Print exactly the lines of the listing below from the one containing "The width and" through the final line, both included, and no pictures.

--- Data for analysis ---
-------------------------

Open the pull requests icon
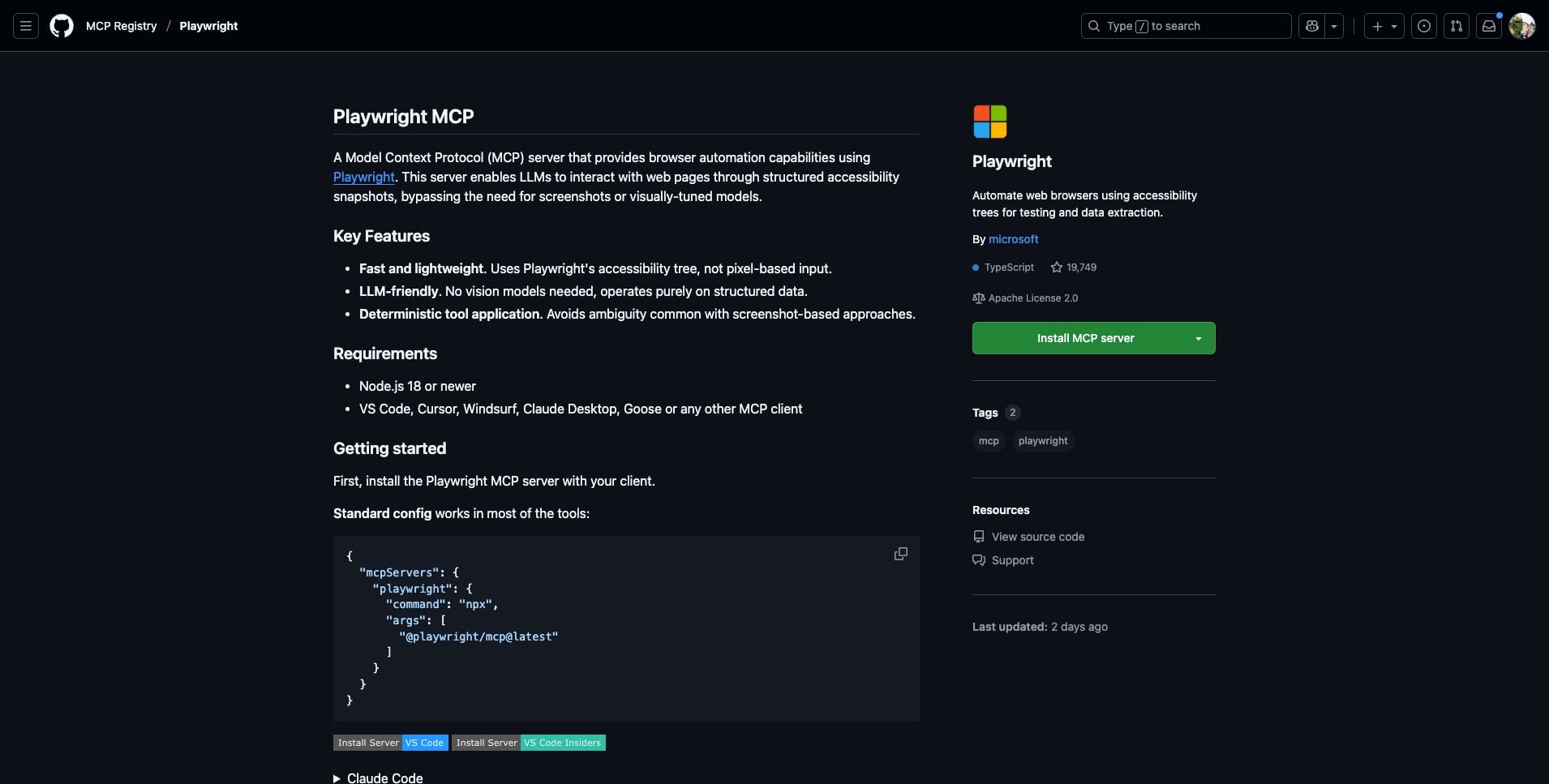Image resolution: width=1549 pixels, height=784 pixels. [1457, 26]
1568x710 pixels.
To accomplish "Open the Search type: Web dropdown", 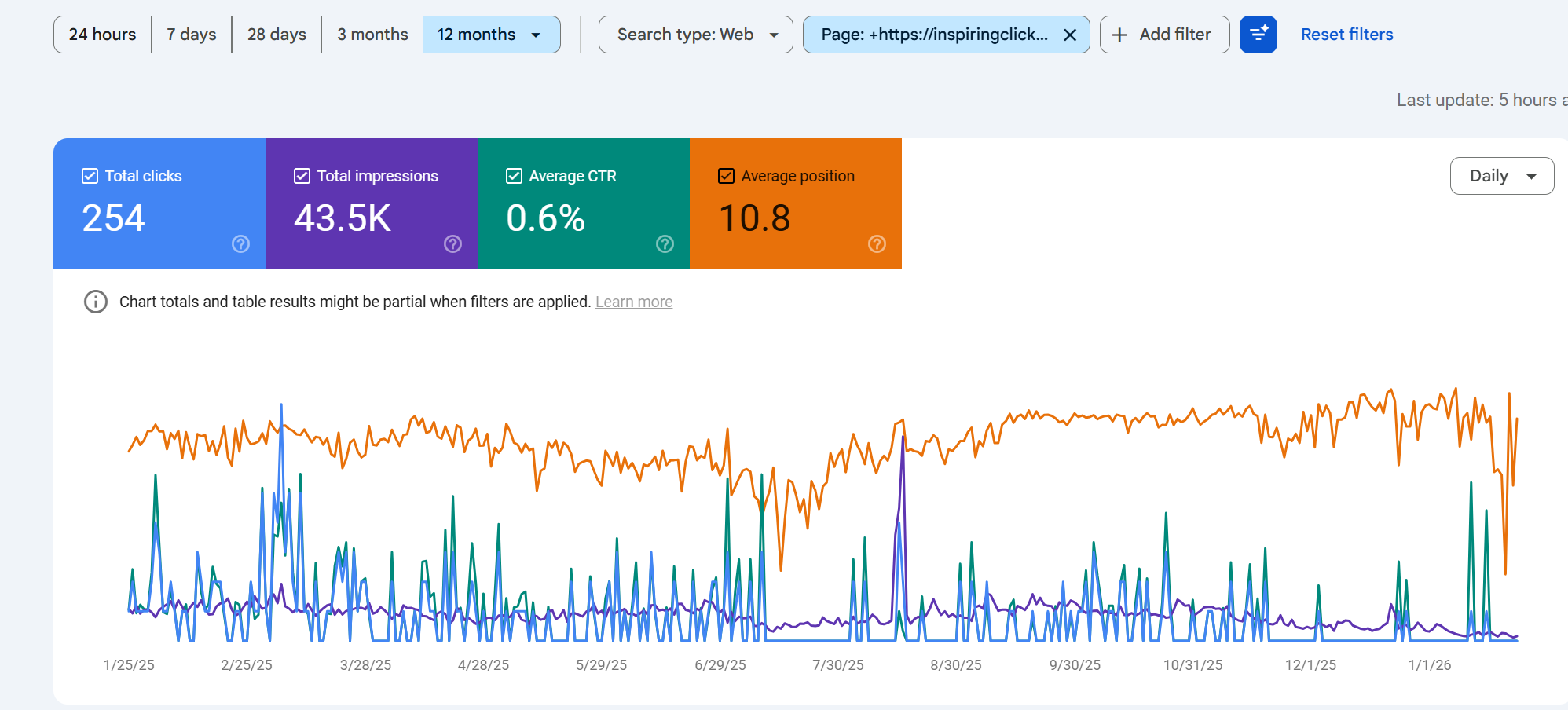I will coord(694,34).
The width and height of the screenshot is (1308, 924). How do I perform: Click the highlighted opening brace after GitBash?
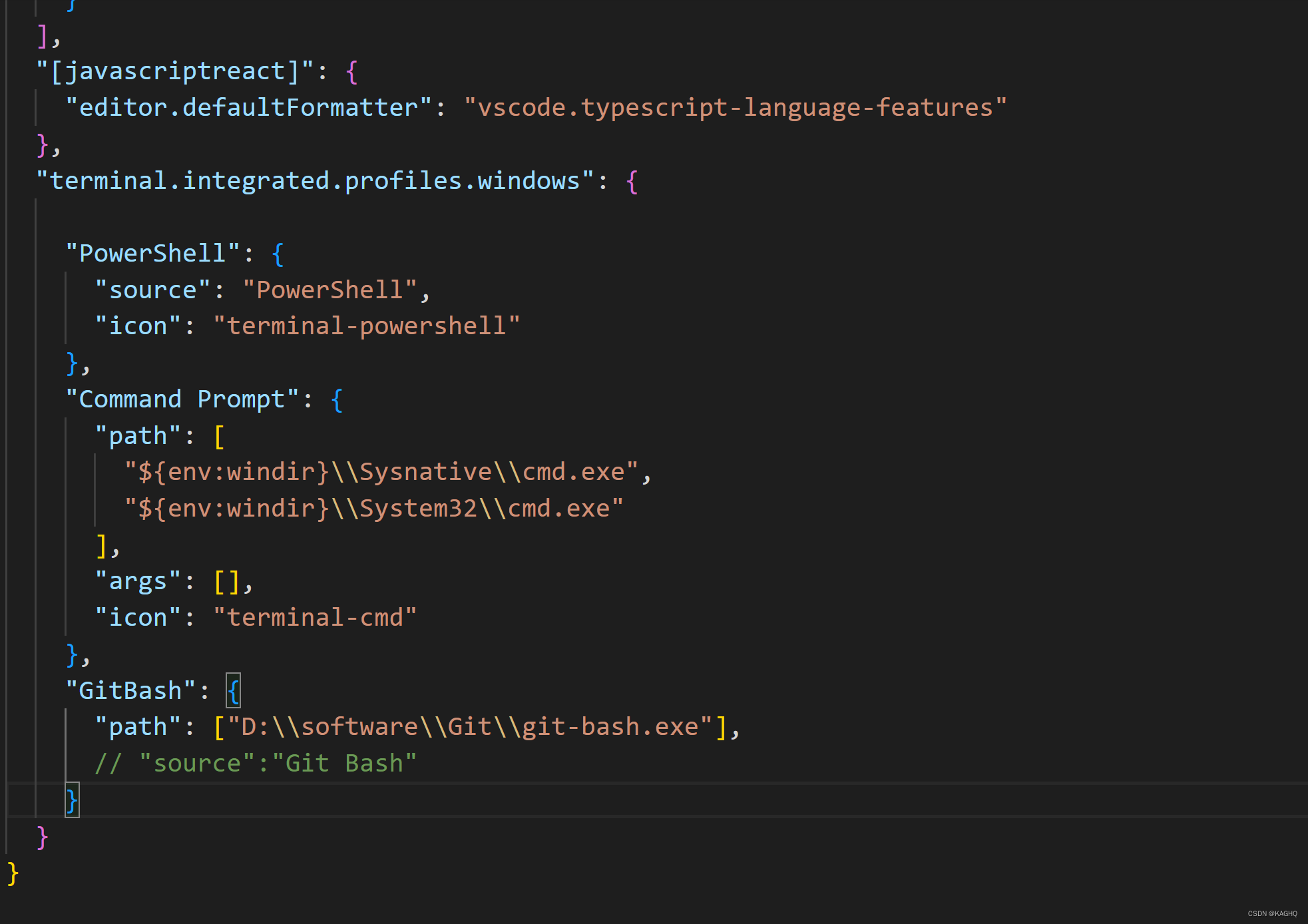coord(233,691)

-------------------------

--- Answer to this problem ---
The width and height of the screenshot is (1308, 924). How do I perform: Click the highlighted opening brace after GitBash?
coord(233,691)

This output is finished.